1980 AFA grad.....she was a doolie when I was a senior there. Damn, I’m getting old.
Well, isn’t that special.
Guess that, in the entire Air Force, there were no men capable of tackling the job.
Just for comparison’s sake:
Odiernos troops captured Saddam Hussein in December 2003.
She arrived a month after I left to go to Craig AFB for UPT. I am old. :)
Major General June 26, 2009, Lieutenant General Dec. 3, 2009. Yes that is quite fast but if her second assignment or billet in 2009, after making Major General was to a 3 star slot then she would be on the fast track to get promoted again. The mandatory retirement age for all general officers is 62 (this can be deferred to age 64 in some cases). Under the law (10 USC, Sec 635). I say let’s use her experience at The Air Force Materiel Command HQ., while we can.
She is married to Craig Wolfenbarger. The couple resides in Dayton, Ohio.
What’s more striking is this woman is not an aviator. Her whole career has been flying a desk. The first Undergraduate Pilot Training (UPT) for women was at Williams AFB, AZ in 1977. What happened to those women and why weren’t they able to move through the system to four-star?
Sadly that is what has been wrought by affirmative action; I have no idea whether or not this woman is competent or qualified, though I’m sure they didn’t spend much time looking at Anglo male candidates, and I just assume there is a high likelihood she is a token.
The only way blacks, Hispanics, and women can change these assumptions is by having the truly qualified candidates overturn the system of lowered expectations; nobody is listening to the Anglo and Asian men’s demands to do so.
Not a big deal, people do them by correspondence all the time.
Thanks for your replies. They were helpful. I’ve been away from Uncle’s military for a long time. Things have changed a lot since my time in service.
I sent my comments to a friend who recently retired from the USAF as a full-bird colonel. I also copied her AF resume from an Air Force web site and included it in my e-mail to him. He tells me:
Shes obviously book smart. She graduated the same year as me BUT she is an Academy grad.
You can do PME (professional military education) 3 ways. Residence, Seminar, Correspondence. Most superstars (and I think a 4 star would be) do PME by residence. I highlighted a few things that put her on the fast track in my opinion. (He highlighted her positions on weapons platforms such as the C-17, F-22, B2 and positions of responsibility in certain commands).
Promotions can be done a few ways:
1. Timed like most are done (1lt-2 yrs, Capt-4 years, Maj-10 yrs, etc)

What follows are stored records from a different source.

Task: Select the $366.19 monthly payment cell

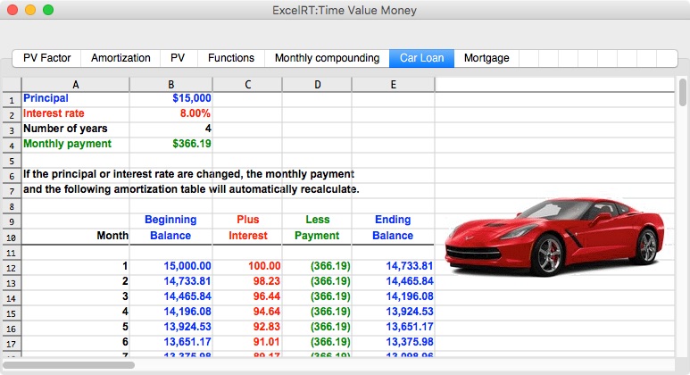Action: point(171,144)
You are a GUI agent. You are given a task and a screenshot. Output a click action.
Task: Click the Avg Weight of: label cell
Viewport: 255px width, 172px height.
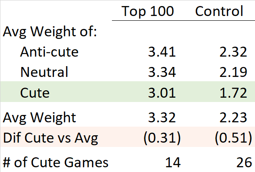click(50, 32)
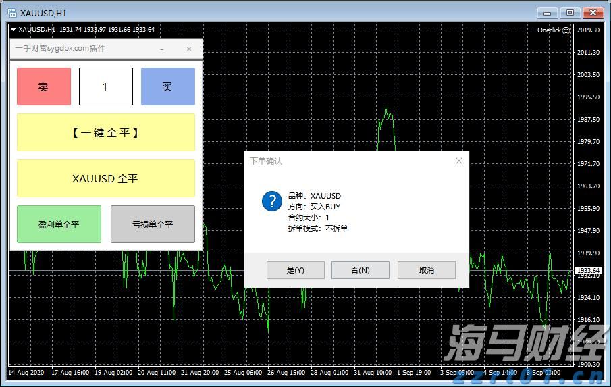Click the current price label 1933.64
This screenshot has width=611, height=387.
tap(587, 270)
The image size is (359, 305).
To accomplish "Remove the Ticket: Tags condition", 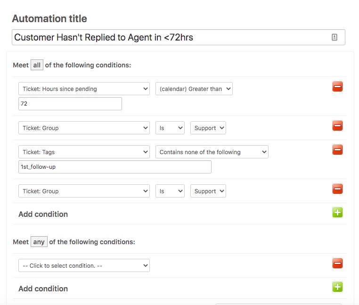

2. Promoted because of the new job title in rank only and not pay until your line number comes up like the rest of them. My guess is that this is the case with her. Ive seen this done often with Generals and rarely Colonels
My old boss always advised to go do whatever you can on the latest weapon system and you will have a successful career. Seems she did that.
Thank you for that. My apologies to the General.